#### [WHAT IS REQUIRED]
Using the listing below, copy every line that mentions "Choose".

┏━━

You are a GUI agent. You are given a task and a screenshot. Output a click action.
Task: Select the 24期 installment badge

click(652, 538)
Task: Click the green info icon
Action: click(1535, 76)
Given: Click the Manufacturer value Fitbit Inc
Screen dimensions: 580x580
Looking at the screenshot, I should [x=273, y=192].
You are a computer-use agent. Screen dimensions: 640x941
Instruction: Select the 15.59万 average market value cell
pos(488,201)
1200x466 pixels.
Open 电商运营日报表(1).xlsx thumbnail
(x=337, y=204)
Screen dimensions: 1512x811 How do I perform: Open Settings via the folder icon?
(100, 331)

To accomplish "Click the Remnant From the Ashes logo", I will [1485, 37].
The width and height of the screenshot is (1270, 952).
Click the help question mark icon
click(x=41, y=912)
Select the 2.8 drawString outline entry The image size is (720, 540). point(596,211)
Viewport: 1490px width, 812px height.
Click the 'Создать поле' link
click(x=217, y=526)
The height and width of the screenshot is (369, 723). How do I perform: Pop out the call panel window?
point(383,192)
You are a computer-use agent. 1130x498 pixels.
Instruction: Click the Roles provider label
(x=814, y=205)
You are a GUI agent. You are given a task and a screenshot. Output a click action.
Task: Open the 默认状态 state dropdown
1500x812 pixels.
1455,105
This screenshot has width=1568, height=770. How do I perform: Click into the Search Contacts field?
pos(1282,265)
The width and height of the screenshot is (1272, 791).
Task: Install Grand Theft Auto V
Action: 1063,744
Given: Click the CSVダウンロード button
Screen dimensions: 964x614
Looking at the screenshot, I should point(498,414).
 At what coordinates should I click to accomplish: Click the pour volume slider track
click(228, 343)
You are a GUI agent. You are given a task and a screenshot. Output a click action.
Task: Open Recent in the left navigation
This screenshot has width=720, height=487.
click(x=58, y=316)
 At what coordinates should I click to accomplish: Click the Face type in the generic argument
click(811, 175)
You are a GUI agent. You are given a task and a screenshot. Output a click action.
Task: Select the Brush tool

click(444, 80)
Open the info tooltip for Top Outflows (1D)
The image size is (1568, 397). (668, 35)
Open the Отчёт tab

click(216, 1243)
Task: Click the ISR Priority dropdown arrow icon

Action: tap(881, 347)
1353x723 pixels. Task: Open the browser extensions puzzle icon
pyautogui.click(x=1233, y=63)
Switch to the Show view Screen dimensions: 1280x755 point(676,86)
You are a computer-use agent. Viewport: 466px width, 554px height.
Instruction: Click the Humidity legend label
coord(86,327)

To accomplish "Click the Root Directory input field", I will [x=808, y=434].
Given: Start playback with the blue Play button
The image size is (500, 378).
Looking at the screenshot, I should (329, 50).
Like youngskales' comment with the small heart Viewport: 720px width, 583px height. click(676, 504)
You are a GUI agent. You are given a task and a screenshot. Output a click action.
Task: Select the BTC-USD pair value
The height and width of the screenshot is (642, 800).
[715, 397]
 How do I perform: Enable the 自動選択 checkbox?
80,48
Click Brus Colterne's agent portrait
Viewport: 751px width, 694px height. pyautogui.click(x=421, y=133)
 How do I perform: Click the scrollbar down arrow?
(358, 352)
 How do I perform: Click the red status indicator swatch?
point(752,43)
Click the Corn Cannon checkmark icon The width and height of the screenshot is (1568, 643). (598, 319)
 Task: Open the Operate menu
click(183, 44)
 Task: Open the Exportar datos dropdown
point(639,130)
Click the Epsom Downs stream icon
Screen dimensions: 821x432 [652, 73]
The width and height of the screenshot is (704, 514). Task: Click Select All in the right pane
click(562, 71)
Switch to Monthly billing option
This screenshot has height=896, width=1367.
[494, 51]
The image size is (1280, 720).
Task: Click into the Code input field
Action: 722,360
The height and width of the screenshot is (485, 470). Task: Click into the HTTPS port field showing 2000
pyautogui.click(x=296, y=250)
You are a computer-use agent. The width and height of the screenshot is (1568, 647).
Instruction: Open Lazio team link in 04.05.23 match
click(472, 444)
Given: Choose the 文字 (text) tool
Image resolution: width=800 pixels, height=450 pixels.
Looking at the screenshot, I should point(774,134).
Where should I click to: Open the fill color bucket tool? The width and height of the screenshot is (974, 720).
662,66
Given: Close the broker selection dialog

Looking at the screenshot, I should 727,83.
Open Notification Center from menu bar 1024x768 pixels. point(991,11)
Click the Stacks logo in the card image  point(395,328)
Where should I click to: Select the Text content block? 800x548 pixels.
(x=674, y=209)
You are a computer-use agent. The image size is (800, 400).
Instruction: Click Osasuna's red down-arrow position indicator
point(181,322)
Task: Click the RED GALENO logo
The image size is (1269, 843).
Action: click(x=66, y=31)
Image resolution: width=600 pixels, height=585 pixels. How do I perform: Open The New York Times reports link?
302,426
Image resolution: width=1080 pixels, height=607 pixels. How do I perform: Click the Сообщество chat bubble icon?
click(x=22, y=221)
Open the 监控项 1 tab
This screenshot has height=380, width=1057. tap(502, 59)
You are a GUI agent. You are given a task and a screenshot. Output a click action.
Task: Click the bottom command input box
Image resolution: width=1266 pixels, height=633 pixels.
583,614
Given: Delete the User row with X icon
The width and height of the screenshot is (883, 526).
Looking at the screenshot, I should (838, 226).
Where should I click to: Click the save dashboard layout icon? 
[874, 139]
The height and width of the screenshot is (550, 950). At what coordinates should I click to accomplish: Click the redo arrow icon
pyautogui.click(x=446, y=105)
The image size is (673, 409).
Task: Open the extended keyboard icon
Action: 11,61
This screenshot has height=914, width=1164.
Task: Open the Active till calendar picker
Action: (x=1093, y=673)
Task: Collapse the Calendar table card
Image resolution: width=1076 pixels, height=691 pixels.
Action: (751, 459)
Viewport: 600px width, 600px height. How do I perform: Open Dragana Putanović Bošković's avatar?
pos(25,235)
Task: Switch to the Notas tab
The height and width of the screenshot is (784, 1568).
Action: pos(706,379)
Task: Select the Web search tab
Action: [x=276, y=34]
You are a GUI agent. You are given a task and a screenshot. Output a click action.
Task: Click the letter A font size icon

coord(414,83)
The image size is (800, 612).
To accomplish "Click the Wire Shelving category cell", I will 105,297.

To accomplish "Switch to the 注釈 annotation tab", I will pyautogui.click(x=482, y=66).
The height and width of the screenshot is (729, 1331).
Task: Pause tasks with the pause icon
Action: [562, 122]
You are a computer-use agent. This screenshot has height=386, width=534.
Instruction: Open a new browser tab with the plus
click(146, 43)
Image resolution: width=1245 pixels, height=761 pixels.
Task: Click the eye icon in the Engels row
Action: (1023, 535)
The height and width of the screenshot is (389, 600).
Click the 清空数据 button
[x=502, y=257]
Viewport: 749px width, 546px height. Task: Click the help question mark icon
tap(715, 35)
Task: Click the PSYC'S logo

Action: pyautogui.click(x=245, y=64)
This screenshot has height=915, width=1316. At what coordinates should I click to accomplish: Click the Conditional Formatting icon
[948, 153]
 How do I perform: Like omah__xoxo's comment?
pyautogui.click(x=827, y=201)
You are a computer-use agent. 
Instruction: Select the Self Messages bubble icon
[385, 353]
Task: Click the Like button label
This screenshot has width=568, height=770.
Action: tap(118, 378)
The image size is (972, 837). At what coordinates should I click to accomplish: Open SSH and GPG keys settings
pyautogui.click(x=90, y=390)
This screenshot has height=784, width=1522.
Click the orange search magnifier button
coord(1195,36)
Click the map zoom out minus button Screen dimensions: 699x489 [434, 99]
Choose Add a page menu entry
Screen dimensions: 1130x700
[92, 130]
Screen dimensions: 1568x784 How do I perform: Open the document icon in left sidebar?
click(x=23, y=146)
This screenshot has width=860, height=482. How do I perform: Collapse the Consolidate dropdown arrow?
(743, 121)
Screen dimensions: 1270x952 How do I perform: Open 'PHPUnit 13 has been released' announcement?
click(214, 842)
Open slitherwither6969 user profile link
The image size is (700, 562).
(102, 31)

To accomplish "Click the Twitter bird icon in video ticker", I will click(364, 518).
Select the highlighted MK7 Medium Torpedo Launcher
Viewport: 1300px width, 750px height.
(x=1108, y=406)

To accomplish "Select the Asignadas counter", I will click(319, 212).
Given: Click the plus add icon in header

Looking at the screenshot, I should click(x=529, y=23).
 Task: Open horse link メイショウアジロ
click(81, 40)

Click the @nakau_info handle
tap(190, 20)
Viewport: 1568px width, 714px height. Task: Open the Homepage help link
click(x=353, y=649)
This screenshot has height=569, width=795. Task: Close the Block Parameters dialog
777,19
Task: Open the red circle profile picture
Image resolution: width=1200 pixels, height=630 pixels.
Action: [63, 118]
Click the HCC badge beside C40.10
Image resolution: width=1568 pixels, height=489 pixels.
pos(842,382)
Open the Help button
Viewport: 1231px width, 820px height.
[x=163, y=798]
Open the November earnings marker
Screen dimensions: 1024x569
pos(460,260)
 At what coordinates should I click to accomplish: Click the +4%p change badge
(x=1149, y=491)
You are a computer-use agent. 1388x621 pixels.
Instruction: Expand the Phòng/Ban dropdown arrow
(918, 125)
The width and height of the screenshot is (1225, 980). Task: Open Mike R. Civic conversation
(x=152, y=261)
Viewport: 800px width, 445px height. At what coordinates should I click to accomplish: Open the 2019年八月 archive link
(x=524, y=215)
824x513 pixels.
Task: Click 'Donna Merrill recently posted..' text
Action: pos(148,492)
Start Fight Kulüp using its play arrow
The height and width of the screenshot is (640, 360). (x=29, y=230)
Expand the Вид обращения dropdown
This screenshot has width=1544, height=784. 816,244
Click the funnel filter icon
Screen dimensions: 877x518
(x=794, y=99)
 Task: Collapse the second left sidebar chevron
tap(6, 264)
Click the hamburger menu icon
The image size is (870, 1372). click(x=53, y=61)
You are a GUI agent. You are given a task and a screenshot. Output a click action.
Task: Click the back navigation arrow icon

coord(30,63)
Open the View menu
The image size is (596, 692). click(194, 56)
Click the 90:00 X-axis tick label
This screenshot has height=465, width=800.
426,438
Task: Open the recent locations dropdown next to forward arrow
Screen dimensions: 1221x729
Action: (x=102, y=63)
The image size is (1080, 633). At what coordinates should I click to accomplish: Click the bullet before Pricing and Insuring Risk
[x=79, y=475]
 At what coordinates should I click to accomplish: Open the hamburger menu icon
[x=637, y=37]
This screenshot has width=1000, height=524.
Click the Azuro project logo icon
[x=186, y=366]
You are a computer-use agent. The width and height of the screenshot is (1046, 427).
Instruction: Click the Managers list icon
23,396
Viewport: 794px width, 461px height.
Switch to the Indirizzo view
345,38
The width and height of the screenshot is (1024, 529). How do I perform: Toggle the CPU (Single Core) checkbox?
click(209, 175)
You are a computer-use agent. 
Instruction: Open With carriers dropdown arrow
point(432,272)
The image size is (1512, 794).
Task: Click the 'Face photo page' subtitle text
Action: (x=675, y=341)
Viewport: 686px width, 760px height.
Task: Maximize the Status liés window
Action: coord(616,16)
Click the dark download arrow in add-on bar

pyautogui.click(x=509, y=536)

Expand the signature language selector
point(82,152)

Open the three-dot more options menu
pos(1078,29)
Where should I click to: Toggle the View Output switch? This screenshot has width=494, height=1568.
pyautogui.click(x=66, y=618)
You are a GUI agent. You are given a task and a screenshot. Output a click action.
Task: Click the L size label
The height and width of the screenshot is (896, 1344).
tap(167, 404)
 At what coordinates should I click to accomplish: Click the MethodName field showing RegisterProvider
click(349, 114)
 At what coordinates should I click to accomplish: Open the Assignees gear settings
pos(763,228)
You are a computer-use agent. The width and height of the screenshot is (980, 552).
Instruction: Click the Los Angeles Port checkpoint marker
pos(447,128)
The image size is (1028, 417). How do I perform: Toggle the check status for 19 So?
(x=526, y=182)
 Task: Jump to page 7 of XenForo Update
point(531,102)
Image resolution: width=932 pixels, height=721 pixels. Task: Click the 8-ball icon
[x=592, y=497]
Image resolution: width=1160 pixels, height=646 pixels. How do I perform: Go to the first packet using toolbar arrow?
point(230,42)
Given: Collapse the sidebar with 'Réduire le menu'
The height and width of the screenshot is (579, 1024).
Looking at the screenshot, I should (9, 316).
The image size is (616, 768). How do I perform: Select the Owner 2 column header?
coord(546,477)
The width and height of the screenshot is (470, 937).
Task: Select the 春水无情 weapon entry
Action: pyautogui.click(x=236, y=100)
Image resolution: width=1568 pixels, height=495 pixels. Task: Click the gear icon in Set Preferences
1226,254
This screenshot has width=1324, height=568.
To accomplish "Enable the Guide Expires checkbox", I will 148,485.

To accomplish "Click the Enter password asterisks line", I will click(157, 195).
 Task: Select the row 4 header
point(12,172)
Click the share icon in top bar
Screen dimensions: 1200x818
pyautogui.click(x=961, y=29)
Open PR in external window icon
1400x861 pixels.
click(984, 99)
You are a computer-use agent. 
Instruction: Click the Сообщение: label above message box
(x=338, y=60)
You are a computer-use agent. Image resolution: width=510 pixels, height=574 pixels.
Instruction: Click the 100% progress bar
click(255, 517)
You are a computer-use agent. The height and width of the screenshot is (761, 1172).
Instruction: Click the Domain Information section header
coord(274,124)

┗━━

#### [EXERCISE ANSWER]
Given: Choose the 文字 (text) tool
Choose Add a page menu entry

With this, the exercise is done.